[Directive] Return each line of the records below that contains the string "field". Case counts.
┄┄┄┄┄┄
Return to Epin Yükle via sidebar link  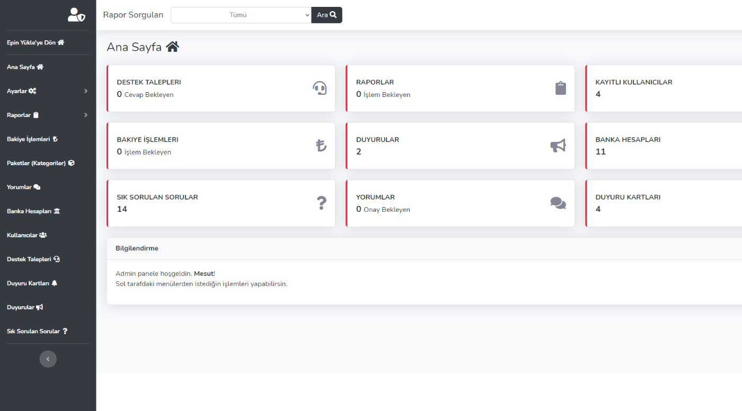[35, 42]
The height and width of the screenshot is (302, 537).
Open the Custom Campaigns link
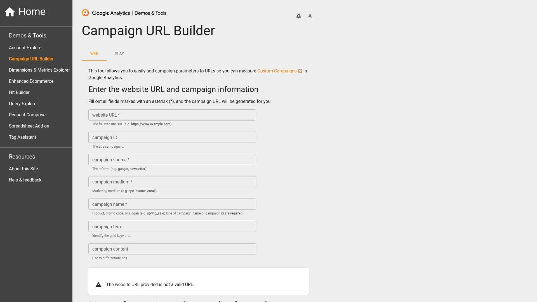tap(276, 71)
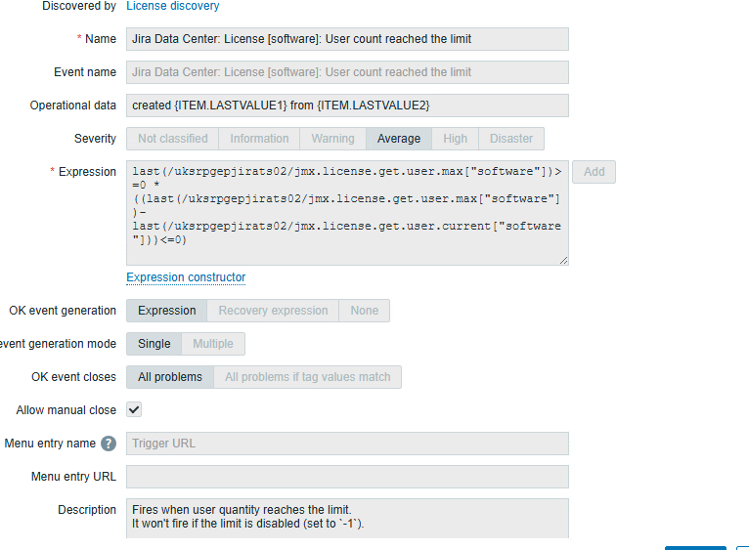The height and width of the screenshot is (550, 749).
Task: Set severity to Warning
Action: [x=332, y=139]
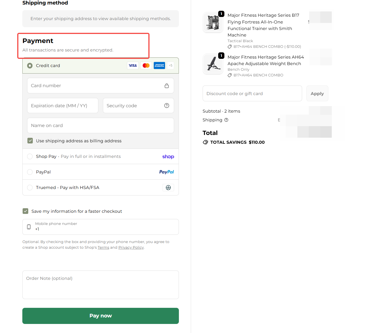Image resolution: width=377 pixels, height=333 pixels.
Task: Focus the Discount code or gift card field
Action: (x=252, y=94)
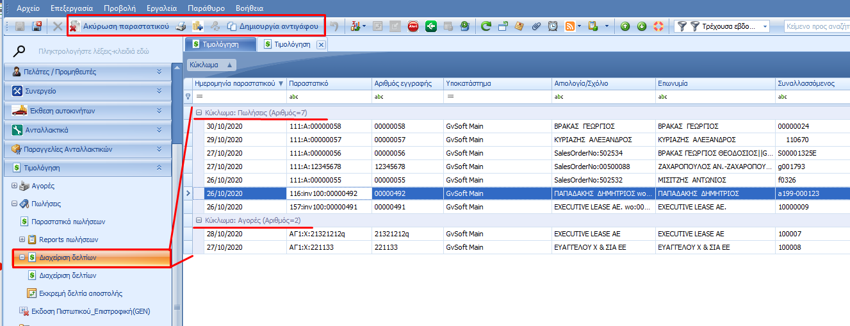
Task: Switch to the first Τιμολόγηση tab
Action: tap(220, 44)
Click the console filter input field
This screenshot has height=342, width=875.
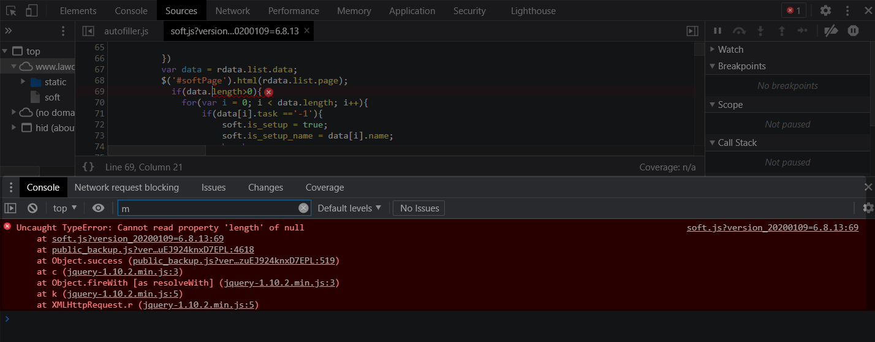click(208, 208)
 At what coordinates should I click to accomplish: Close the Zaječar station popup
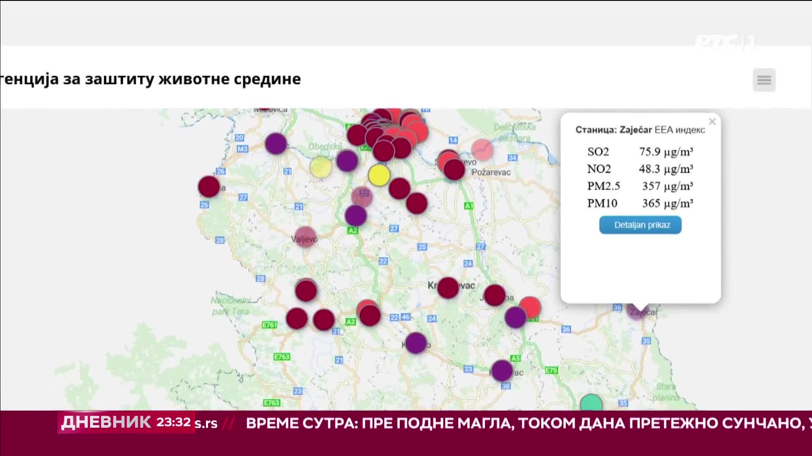coord(712,122)
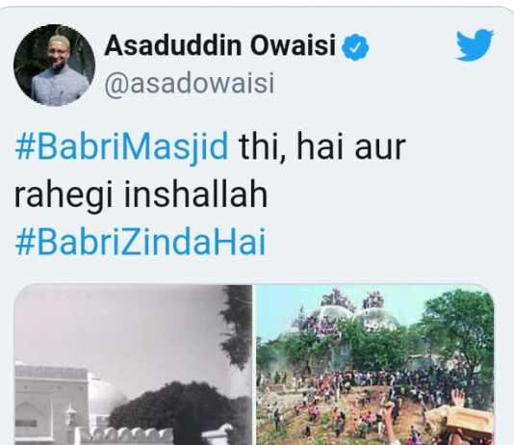Click the Twitter bird logo
This screenshot has width=514, height=445.
(x=475, y=44)

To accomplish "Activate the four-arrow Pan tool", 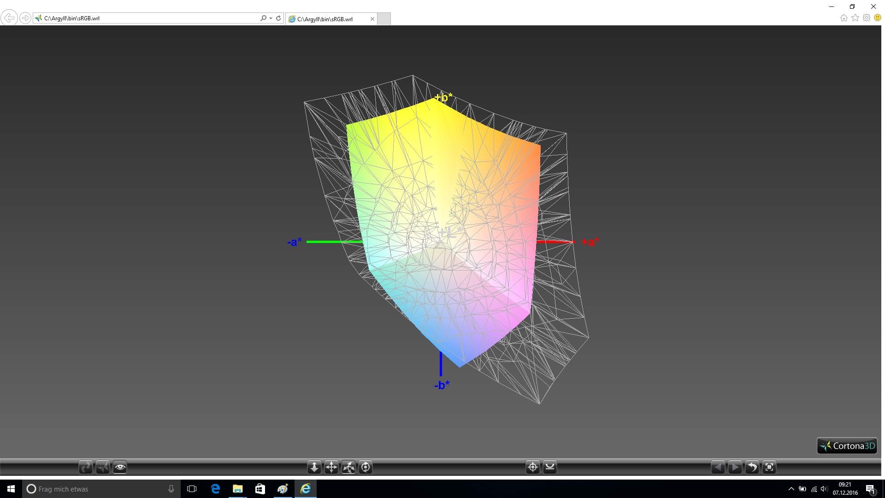I will coord(331,468).
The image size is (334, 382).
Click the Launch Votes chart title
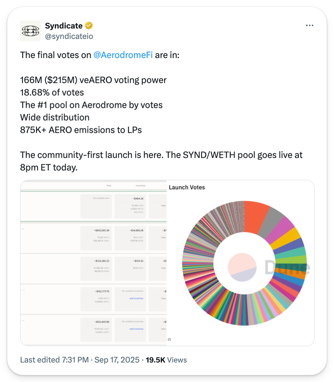point(187,187)
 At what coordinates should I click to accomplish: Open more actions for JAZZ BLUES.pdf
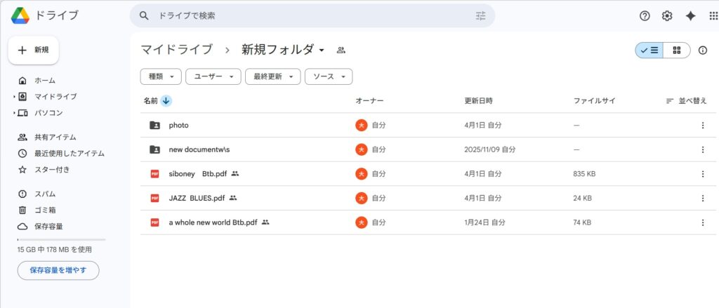click(702, 198)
┄┄┄┄┄┄
[Problem solution]
Task: Focus the Discount code or gift card field
Click the console filter input field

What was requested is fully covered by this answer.